Move it! Move it! Move it!
Sep 26, 2010
LOCAL Mike Szuch, a 51-year-old engineer who keeps in shape by running on his lunch hour, always admired the Marine Corps' reputation for physical discipline.
Yesterday, Szuch got to see how Marines are made, tackling the same obstacle course used by new recruits to one of the world's most elite fighting forces.
He was among an estimated 4,000 people yesterday who braved the eighth annual Boot Camp Challenge. The event is part of Fleet Week San Diego, which pays tribute to San Diego's military.
"A bunch of guys at work egged me on," said Szuch, who lives in Oceanside. His team of mostly middle-aged men hurdled over logs, struggled through push-ups, crawled under rope nets and ran a three-mile loop around the Marine Corps Recruit Depot -- all in the hot sun -- as 50 menacing drill sergeants barked orders.

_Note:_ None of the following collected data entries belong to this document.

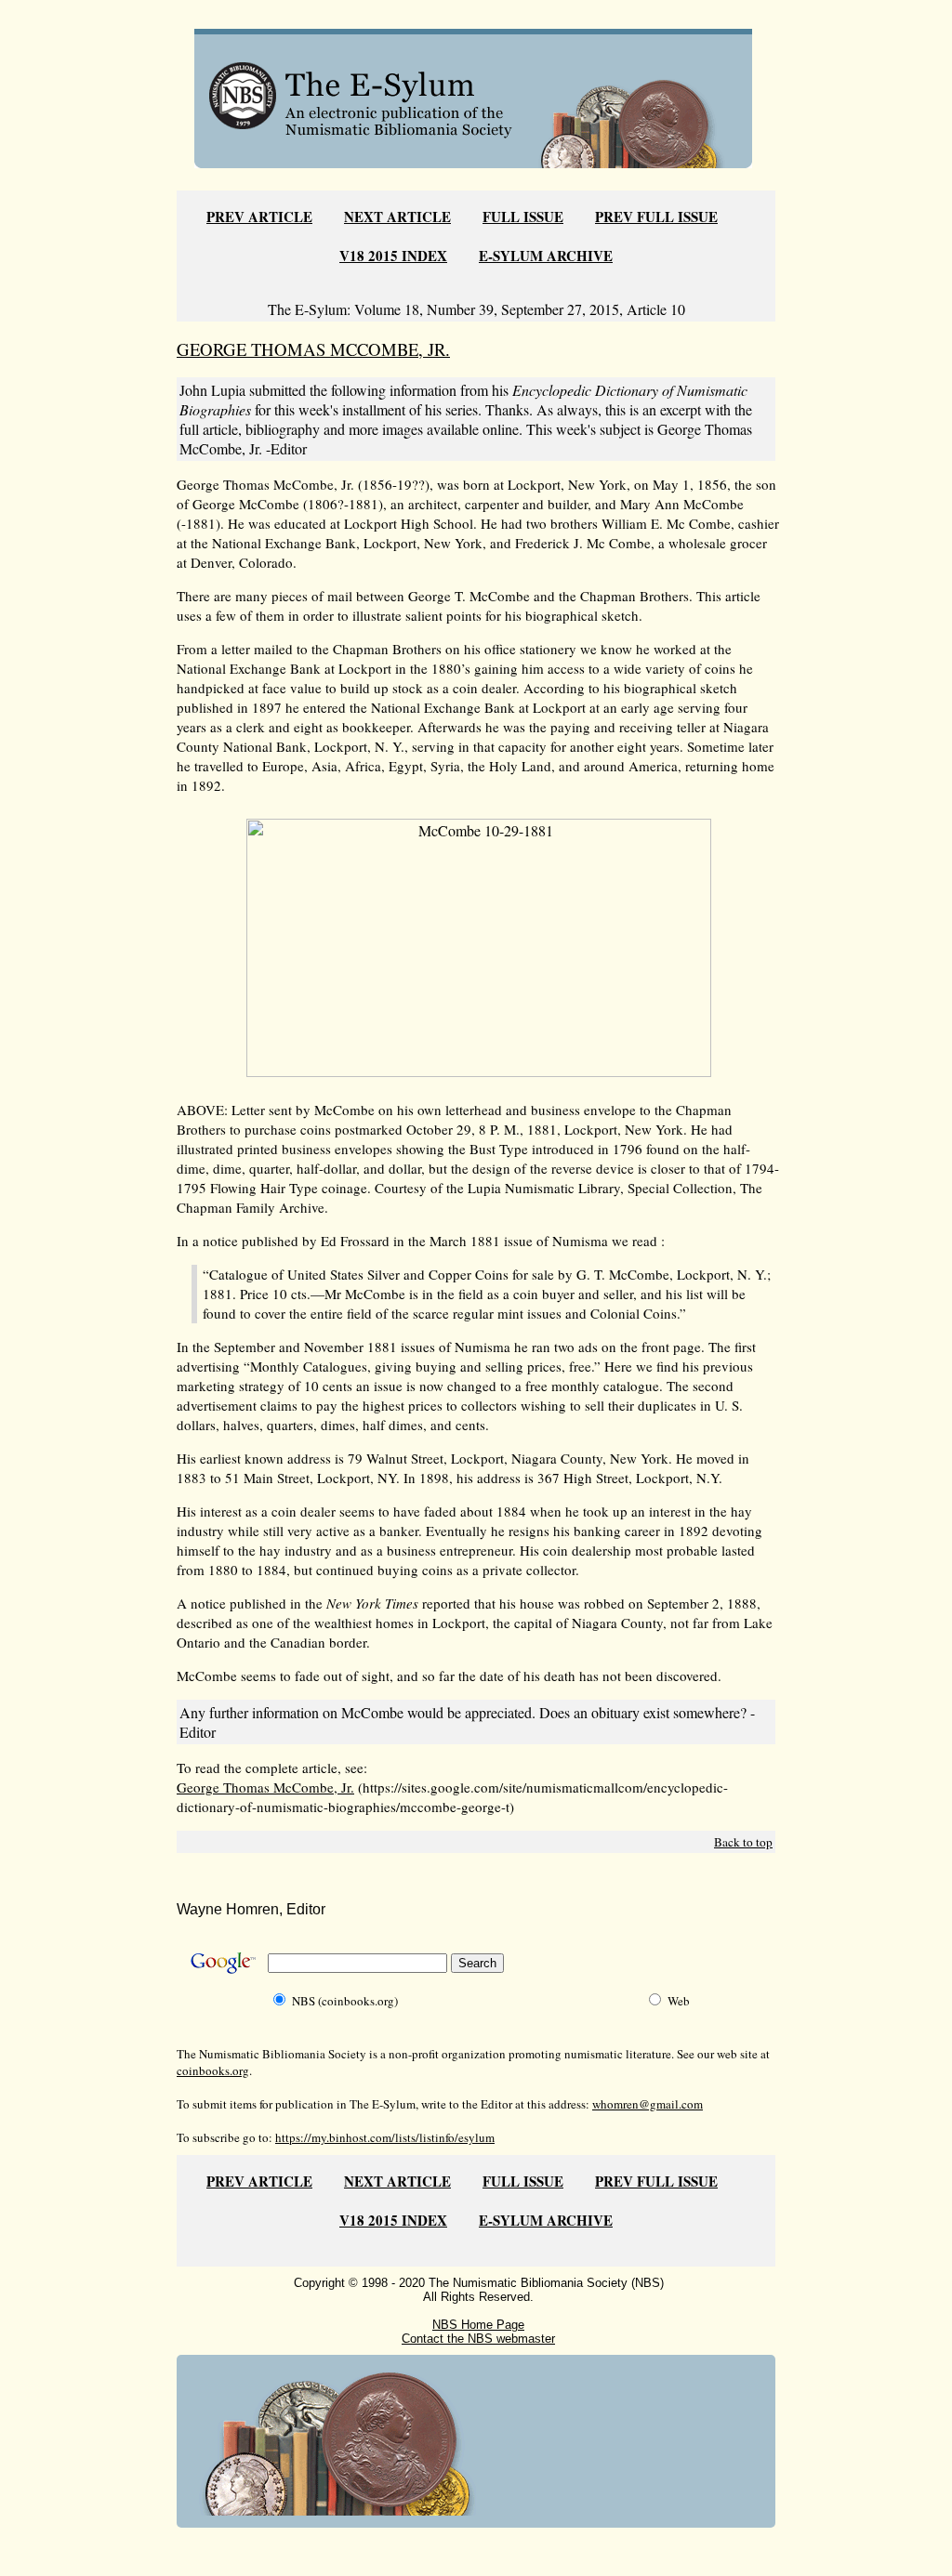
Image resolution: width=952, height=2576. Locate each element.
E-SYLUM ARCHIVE (546, 255)
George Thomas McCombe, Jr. (265, 1787)
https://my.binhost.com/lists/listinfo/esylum (385, 2137)
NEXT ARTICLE (397, 216)
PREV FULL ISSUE (656, 216)
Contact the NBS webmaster (478, 2339)
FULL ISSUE (523, 216)
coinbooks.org (213, 2070)
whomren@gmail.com (647, 2104)
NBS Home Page (478, 2325)
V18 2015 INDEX (393, 255)
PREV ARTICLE (259, 216)
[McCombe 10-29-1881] (479, 1071)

Szuch finally made it to the finish line, his gray T-shirt soaked and his knees caked with sand. "I feel great," he said, dabbing his face with a towel. "I'm ready for a shower and a cold beer." The event is comparable to the 6.2-mile World Famous Mud Run at Camp Pendleton. It gives civilians a taste of the 13-week boot camp that 19,000 Marines complete at the depot each year. It attracts triathletes, people from other military branches, yoga moms and desk-bound office workers. Part of the appeal is the intense atmosphere, with the drill instructors terrorizing participants into completing the course.
San Diego resident Tiffani Nielsen said she signed up because she needed a motivational boost. The 29-year-old graphic designer said she misses the coaching she got on her college track and soccer teams.
At the obstacle course, Nielsen scrambled over log barricades as Staff Sgt. Lance Weier stood over her and barked: "Run! Run! Run! Run! Get over the log! Get! Get!" "I feed off of that," Nielsen said afterward. "I need to be pushed."
Nielsen ended up winning her women's division. "I really liked it!" she said. But she was also thinking about post-challenge refreshments. "I'm going to go have a steak sandwich and some orange juice."
MCRD recreation director Brent Poser, who organizes the event, said it builds community ties in a town important to the Corps. San Diego is one of just two U.S. facilities where recruits are trained to be Marines. The other is Parris Island, S.C.
"We are a vital part of San Diego, so we want people to come in and see what we do in a friendly environment," Poser said.
Szuch said he gained a deeper level of respect for the military: "I'm really proud of the Marines, of what they do."